Swap "italic" for "bold" in the stretch of the listing from the line containing "This screenshot has height=1232, width=2184. In" through the line containing "(696, 282).". Return only those lines, with everything else left as it is.

★ ★ ★ ★ ★ ★ ★

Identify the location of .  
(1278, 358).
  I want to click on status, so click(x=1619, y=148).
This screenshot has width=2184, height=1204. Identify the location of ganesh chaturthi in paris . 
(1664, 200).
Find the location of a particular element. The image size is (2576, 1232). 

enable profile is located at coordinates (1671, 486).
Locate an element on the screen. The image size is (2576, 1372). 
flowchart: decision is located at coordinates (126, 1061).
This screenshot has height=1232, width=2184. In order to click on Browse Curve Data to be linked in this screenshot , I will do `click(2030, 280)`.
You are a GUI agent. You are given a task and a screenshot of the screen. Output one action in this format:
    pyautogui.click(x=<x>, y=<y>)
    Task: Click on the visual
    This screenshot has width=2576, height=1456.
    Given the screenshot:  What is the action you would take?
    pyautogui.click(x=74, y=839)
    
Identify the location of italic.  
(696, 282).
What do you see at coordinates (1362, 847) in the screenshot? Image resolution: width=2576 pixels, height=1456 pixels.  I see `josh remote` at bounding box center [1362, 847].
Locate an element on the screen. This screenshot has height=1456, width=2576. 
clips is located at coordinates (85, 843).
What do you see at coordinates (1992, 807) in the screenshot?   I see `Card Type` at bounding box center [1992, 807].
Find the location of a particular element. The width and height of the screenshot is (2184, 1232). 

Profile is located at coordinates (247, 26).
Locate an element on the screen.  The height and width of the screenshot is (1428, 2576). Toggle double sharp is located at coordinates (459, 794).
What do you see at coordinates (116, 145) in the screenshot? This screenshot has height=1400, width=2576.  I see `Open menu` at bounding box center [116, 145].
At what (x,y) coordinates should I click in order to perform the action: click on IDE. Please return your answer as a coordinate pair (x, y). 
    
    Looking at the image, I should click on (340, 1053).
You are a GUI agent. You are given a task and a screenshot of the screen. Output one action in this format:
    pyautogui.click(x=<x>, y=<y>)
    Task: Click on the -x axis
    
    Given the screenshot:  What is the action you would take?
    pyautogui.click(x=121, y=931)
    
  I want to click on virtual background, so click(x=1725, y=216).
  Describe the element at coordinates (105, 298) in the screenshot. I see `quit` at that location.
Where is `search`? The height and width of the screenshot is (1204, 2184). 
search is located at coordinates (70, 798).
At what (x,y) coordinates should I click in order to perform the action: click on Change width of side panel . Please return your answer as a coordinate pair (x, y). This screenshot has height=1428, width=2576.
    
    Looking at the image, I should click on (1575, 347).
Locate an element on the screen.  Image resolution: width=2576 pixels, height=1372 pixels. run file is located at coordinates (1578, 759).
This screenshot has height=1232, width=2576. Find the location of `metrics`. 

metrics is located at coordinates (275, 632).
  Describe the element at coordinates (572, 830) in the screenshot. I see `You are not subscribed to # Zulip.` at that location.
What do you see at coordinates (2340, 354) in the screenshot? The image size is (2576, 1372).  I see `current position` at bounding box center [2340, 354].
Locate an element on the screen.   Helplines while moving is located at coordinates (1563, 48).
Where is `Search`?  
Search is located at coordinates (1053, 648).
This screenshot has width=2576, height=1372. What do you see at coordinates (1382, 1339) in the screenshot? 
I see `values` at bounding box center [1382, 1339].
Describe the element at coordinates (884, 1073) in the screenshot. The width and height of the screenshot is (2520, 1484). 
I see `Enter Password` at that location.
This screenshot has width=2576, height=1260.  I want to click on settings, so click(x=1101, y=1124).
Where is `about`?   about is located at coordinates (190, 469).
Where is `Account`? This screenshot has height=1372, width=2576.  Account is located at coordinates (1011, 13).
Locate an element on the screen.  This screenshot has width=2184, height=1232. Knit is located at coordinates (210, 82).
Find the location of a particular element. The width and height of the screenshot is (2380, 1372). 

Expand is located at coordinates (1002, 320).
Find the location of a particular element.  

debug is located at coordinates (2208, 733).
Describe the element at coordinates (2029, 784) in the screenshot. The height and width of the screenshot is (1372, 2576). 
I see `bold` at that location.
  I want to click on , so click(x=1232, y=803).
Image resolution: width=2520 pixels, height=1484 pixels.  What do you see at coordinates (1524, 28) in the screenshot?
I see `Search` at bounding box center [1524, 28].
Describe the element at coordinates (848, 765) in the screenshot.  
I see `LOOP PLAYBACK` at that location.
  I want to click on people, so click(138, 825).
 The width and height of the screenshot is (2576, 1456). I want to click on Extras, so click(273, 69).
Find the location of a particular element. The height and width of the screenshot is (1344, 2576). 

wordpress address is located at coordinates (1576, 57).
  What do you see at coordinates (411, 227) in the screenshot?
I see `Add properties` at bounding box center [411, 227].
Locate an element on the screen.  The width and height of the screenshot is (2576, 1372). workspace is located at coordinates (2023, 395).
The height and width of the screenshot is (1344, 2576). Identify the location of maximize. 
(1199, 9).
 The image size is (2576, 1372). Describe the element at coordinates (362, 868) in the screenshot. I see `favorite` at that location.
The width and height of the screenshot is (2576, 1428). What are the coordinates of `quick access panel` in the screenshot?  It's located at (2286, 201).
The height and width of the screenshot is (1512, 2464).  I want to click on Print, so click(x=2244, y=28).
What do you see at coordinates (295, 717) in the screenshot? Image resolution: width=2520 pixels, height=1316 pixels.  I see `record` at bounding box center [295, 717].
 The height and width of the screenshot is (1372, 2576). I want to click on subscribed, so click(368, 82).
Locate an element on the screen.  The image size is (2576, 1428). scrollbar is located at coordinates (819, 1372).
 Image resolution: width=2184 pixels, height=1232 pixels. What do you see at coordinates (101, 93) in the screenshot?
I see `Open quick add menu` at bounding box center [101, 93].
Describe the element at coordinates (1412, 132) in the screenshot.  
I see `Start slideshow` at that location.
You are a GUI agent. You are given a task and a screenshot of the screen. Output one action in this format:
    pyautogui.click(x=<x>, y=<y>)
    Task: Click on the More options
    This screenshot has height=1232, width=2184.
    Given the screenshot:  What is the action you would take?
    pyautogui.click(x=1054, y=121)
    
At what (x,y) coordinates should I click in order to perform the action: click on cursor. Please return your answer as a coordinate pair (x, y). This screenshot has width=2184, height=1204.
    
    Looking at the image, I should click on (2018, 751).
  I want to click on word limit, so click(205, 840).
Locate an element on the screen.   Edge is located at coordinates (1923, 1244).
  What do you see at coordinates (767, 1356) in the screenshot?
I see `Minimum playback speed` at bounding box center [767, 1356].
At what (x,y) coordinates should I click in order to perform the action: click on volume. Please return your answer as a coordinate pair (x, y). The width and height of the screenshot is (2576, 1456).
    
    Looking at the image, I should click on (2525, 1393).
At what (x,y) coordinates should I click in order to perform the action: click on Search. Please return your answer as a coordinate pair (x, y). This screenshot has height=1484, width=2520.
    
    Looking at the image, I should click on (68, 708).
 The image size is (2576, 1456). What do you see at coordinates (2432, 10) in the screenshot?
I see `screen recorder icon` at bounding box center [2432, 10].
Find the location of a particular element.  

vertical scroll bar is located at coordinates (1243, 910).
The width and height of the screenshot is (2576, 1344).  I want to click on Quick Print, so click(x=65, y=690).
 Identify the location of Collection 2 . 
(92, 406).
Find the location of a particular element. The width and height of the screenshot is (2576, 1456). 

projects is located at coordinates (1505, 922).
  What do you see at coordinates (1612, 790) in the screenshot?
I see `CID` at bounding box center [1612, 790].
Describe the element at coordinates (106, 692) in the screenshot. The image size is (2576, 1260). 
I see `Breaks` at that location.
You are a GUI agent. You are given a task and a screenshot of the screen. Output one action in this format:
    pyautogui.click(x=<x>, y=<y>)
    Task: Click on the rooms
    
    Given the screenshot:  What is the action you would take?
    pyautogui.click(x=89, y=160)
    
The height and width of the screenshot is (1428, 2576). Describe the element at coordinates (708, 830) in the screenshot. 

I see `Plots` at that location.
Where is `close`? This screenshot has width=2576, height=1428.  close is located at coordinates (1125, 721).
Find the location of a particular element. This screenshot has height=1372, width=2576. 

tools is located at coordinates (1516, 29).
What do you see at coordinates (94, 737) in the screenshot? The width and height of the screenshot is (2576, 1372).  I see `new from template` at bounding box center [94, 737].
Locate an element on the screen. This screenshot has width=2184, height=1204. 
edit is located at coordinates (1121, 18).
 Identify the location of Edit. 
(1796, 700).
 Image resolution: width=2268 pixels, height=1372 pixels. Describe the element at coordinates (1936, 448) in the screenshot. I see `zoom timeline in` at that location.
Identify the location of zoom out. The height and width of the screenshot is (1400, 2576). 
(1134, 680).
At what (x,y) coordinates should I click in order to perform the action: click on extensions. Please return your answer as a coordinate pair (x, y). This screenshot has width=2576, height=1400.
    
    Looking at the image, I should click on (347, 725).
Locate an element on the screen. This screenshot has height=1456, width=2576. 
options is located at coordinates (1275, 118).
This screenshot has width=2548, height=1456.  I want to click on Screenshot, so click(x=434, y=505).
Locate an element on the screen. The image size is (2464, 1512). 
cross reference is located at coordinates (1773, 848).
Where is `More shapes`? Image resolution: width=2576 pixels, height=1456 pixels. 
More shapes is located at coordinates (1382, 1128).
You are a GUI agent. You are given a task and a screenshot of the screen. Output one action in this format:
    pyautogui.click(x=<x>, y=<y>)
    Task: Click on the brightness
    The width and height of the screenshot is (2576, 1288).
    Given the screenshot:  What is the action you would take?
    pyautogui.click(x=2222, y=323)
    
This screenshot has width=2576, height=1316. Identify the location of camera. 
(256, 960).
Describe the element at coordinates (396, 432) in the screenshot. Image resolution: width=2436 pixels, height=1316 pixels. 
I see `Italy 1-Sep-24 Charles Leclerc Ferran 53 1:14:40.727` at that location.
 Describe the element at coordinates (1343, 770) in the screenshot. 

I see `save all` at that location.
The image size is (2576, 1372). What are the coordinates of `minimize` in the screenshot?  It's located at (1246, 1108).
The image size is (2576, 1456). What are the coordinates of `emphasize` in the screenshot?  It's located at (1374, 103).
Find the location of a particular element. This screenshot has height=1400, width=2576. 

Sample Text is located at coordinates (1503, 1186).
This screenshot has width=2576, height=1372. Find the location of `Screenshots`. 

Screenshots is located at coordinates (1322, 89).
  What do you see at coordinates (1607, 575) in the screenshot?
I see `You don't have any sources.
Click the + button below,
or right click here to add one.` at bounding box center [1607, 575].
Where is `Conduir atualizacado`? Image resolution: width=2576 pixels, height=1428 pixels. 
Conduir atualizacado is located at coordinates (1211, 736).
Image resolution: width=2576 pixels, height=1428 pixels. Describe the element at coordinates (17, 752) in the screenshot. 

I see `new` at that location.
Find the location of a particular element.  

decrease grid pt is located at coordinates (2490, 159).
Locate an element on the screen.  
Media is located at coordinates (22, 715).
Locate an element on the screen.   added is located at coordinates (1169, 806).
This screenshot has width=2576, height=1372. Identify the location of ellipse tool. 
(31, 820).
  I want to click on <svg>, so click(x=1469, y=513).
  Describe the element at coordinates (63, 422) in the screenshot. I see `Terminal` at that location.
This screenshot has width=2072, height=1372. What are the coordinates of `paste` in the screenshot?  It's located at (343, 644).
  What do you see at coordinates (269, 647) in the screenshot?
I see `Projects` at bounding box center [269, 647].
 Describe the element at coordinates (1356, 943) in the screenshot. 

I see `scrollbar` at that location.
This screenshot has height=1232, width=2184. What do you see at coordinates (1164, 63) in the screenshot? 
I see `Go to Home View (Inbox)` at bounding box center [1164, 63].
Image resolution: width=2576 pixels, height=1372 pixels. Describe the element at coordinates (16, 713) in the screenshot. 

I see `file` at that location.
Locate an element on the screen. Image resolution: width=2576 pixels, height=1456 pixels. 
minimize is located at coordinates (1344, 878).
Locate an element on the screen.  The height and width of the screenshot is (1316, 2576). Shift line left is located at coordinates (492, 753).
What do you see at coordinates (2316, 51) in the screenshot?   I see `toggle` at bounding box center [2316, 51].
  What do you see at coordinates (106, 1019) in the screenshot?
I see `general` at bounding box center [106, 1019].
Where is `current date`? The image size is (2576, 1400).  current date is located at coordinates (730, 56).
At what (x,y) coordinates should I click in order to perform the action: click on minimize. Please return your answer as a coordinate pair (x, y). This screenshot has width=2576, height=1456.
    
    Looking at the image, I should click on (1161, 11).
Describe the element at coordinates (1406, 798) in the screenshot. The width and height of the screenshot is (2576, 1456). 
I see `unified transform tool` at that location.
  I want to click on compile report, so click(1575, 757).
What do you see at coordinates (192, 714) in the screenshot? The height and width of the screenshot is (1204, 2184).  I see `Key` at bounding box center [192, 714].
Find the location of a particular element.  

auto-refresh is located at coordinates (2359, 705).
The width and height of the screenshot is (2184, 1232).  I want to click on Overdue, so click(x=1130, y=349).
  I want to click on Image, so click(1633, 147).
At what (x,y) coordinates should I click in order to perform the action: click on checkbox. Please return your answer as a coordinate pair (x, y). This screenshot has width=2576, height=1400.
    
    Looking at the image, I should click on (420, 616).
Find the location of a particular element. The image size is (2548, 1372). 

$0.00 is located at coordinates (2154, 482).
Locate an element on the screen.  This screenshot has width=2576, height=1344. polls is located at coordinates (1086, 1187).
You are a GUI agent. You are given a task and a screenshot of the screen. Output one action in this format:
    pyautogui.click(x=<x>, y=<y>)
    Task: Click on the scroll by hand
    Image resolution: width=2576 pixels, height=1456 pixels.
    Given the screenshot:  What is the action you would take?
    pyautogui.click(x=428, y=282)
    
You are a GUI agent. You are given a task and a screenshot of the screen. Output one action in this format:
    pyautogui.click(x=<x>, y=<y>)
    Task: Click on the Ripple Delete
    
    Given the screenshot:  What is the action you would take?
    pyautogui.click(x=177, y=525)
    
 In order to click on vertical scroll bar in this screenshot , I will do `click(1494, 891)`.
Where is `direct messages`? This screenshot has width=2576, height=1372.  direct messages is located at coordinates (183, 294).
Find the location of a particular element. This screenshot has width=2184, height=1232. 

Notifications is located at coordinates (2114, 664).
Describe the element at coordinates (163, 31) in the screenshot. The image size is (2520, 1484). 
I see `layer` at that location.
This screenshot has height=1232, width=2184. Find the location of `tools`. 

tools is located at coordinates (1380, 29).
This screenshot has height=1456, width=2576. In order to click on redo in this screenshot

★ ★ ★ ★ ★ ★ ★

→ **Task response**:
This screenshot has height=1232, width=2184. In order to click on Browse Curve Data to be linked in this screenshot , I will do `click(2030, 280)`.
You are a GUI agent. You are given a task and a screenshot of the screen. Output one action in this format:
    pyautogui.click(x=<x>, y=<y>)
    Task: Click on the visual
    This screenshot has width=2576, height=1456.
    Given the screenshot:  What is the action you would take?
    pyautogui.click(x=74, y=839)
    
Identify the location of bold.  
(696, 282).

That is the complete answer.